What is Lymphoma?
Lymphoma is simply defined as a type of cancer in the lymph system. British physician Thomas Hodgkin was the first to publish initial descriptions of the condition in 1832. Thus, the specific type of lymphoma he described (Hodgkin's lymphoma) was appropriately named after him. After his initial description, many other studies looked at several other forms or types of the cancerous disease.
A cancer appears when several of our bodies' cells begin behaving abnormally. The body is comprised of various kinds of cells found in different organs like the nerves of blood. At times, normal cells cease getting usual biological signals that make them stop growing. When that happens, the cells abnormally continue to multiply and grow. This is the formation of cancer cells. When the cancer cells grow, the affected organ stops working normally. Several of the cancer cells also start to break off from the original site, spreading into many other body parts and affecting many other organs.
The lymph system comprises an interconnected network with thin nodes and tubes carrying white blood cells. Such cells are responsible for fighting off infections. This way, they are vitally significant to the body's overall well-being. When a lymphocyte (a specific kind of white blood cell) in the lymph system starts to become cancerous, it would tend to multiply and grow leading to formation of lymphoma.

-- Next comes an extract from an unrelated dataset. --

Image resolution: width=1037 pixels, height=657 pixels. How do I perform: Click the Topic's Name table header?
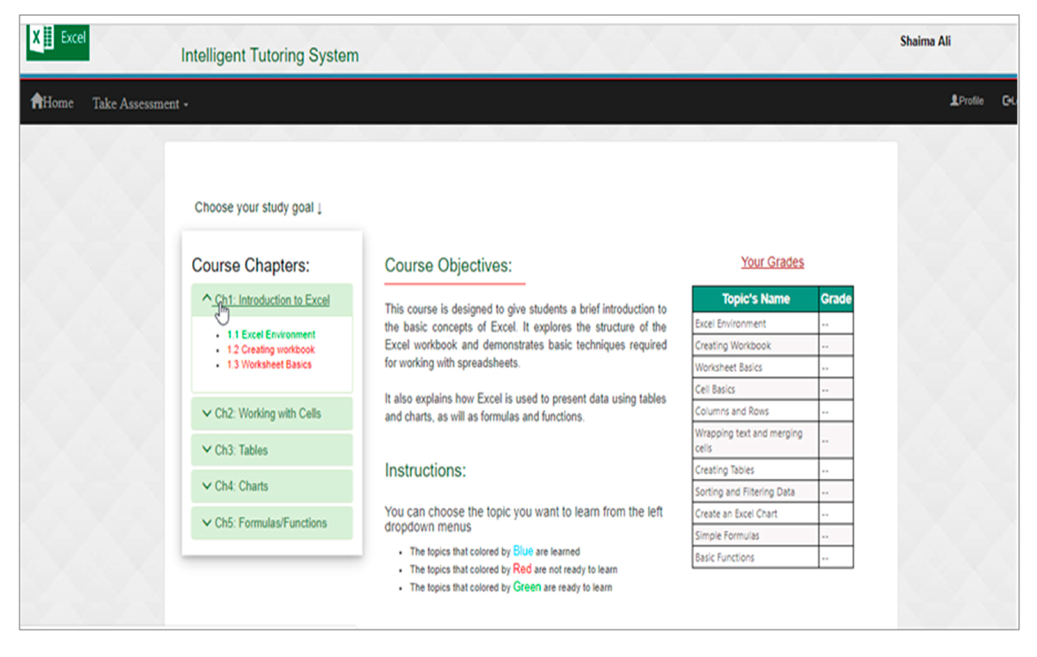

Which part of the body is usually affected by lymphoma? The cancer could affect any part of the lymph system. Usually, patients initially notice abnormal enlargement of the lymph nodes, specifically in the areas of the groin, the neck, and the armpits. However, lymphoma could also manifest in several other organs of the body. This is because minimal amounts of lymph tissue pass into practically every organ in the body as white blood cells reach out to different areas to perform control of infections.
This type of cancer is currently the most usual form of blood cancer or hematological malignancy especially in the developed countries. Lymphoma comprises about 5.3% of overall forms of cancers in the United States alone. It comprises of up to 55.6% of blood cancers diagnosed. According to data released by the US National Institute of Health, Hodgkin's lymphoma is accounting for about 1% of total cases of cancer across the country. Patients with HIV infection and exposure to certain medications and drugs have higher incidences of lymphoma for obvious reasons.
Many forms of lymphoma are indolent (occurring lifelong even without medication or treatment) or aggressive (causing fast deterioration of health and eventually death). However, most incidences of aggressive lymphomas are responding ideally to treatment. In other words, they are curable. This condition is not a single type of cancer because it comprises of a group of several related forms of cancers. There are about 30 various types of identified lymphoma. In a broad sense, lymphoma could be categorized as either Hodgkin or Non-Hodgkin lymphoma. Of course, each type has its own features and manifestations and results to different outcomes in the long term.